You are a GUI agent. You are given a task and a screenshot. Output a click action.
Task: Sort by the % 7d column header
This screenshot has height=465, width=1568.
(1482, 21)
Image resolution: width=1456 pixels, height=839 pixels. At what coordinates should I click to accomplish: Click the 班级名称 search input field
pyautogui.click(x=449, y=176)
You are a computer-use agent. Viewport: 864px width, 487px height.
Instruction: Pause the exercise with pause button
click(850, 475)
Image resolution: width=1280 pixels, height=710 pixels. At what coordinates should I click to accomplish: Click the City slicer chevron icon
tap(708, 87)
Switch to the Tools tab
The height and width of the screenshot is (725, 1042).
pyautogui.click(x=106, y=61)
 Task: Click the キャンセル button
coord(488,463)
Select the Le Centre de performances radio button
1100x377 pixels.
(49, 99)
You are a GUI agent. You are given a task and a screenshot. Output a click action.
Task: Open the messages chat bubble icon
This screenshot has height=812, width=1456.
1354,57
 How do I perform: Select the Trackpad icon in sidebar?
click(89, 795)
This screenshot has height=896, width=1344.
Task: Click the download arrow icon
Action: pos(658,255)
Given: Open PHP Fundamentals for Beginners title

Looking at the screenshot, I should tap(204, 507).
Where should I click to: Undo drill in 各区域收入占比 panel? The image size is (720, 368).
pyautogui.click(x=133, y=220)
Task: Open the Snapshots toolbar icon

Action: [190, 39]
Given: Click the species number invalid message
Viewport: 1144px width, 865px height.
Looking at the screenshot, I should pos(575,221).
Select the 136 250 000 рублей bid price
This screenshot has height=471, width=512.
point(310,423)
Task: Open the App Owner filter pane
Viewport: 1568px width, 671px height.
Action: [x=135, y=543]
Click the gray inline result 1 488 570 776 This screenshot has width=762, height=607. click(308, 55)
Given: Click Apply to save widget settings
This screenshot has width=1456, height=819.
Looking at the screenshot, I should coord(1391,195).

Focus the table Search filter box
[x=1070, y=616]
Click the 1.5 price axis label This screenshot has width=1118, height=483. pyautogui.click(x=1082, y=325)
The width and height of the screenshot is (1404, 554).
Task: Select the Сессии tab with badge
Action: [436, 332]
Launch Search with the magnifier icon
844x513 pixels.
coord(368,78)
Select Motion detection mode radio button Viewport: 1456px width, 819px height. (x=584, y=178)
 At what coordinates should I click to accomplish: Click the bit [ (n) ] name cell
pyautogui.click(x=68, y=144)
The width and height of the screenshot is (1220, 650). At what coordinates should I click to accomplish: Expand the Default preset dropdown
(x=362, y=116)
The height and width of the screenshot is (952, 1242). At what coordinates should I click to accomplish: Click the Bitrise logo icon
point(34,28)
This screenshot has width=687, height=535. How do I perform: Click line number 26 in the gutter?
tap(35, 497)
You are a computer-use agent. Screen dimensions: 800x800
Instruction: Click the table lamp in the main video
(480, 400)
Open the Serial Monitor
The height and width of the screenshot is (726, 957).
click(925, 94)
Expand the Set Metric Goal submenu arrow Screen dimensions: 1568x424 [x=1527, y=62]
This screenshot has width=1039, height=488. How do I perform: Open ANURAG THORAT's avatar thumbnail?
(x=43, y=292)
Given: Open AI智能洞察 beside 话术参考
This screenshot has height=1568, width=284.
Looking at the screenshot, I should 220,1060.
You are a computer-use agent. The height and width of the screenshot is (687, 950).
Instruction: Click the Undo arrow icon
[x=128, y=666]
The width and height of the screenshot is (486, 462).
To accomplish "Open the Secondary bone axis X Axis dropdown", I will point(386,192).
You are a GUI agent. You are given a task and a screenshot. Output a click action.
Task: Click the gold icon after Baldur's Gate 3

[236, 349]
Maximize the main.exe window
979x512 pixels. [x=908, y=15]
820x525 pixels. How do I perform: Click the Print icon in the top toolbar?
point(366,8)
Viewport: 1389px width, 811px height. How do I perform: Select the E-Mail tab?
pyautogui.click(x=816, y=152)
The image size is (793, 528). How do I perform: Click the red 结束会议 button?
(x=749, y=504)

OBJECTIVE:
Please copy out every one of the entries above, character for character, keeping each line as it is.

ANSWER TO THIS EXERCISE:
You are a GUI agent. You are given a task and a screenshot. Output a click action.
Task: Sort by the % 7d column header
This screenshot has height=465, width=1568.
(1482, 21)
Image resolution: width=1456 pixels, height=839 pixels. At what coordinates should I click to accomplish: Click the 班级名称 search input field
pyautogui.click(x=449, y=176)
You are a computer-use agent. Viewport: 864px width, 487px height.
Instruction: Pause the exercise with pause button
click(850, 475)
Image resolution: width=1280 pixels, height=710 pixels. At what coordinates should I click to accomplish: Click the City slicer chevron icon
tap(708, 87)
Switch to the Tools tab
The height and width of the screenshot is (725, 1042).
pyautogui.click(x=106, y=61)
 Task: Click the キャンセル button
coord(488,463)
Select the Le Centre de performances radio button
1100x377 pixels.
(49, 99)
You are a GUI agent. You are given a task and a screenshot. Output a click action.
Task: Open the messages chat bubble icon
This screenshot has height=812, width=1456.
1354,57
 How do I perform: Select the Trackpad icon in sidebar?
click(89, 795)
This screenshot has height=896, width=1344.
Task: Click the download arrow icon
Action: pos(658,255)
Given: Open PHP Fundamentals for Beginners title

Looking at the screenshot, I should tap(204, 507).
Where should I click to: Undo drill in 各区域收入占比 panel? The image size is (720, 368).
pyautogui.click(x=133, y=220)
Task: Open the Snapshots toolbar icon

Action: [190, 39]
Given: Click the species number invalid message
Viewport: 1144px width, 865px height.
Looking at the screenshot, I should pos(575,221).
Select the 136 250 000 рублей bid price
This screenshot has height=471, width=512.
point(310,423)
Task: Open the App Owner filter pane
Viewport: 1568px width, 671px height.
Action: [x=135, y=543]
Click the gray inline result 1 488 570 776 This screenshot has width=762, height=607. click(308, 55)
Given: Click Apply to save widget settings
This screenshot has width=1456, height=819.
Looking at the screenshot, I should coord(1391,195).

Focus the table Search filter box
[x=1070, y=616]
Click the 1.5 price axis label This screenshot has width=1118, height=483. pyautogui.click(x=1082, y=325)
The width and height of the screenshot is (1404, 554).
Task: Select the Сессии tab with badge
Action: [436, 332]
Launch Search with the magnifier icon
844x513 pixels.
coord(368,78)
Select Motion detection mode radio button Viewport: 1456px width, 819px height. (x=584, y=178)
 At what coordinates should I click to accomplish: Click the bit [ (n) ] name cell
pyautogui.click(x=68, y=144)
The width and height of the screenshot is (1220, 650). At what coordinates should I click to accomplish: Expand the Default preset dropdown
(x=362, y=116)
The height and width of the screenshot is (952, 1242). At what coordinates should I click to accomplish: Click the Bitrise logo icon
point(34,28)
This screenshot has width=687, height=535. How do I perform: Click line number 26 in the gutter?
tap(35, 497)
You are a computer-use agent. Screen dimensions: 800x800
Instruction: Click the table lamp in the main video
(480, 400)
Open the Serial Monitor
The height and width of the screenshot is (726, 957).
click(925, 94)
Expand the Set Metric Goal submenu arrow Screen dimensions: 1568x424 [x=1527, y=62]
This screenshot has width=1039, height=488. How do I perform: Open ANURAG THORAT's avatar thumbnail?
(x=43, y=292)
Given: Open AI智能洞察 beside 话术参考
This screenshot has height=1568, width=284.
Looking at the screenshot, I should 220,1060.
You are a computer-use agent. The height and width of the screenshot is (687, 950).
Instruction: Click the Undo arrow icon
[x=128, y=666]
The width and height of the screenshot is (486, 462).
To accomplish "Open the Secondary bone axis X Axis dropdown", I will point(386,192).
You are a GUI agent. You are given a task and a screenshot. Output a click action.
Task: Click the gold icon after Baldur's Gate 3

[236, 349]
Maximize the main.exe window
979x512 pixels. [x=908, y=15]
820x525 pixels. How do I perform: Click the Print icon in the top toolbar?
point(366,8)
Viewport: 1389px width, 811px height. How do I perform: Select the E-Mail tab?
pyautogui.click(x=816, y=152)
The image size is (793, 528). How do I perform: Click the red 结束会议 button?
(x=749, y=504)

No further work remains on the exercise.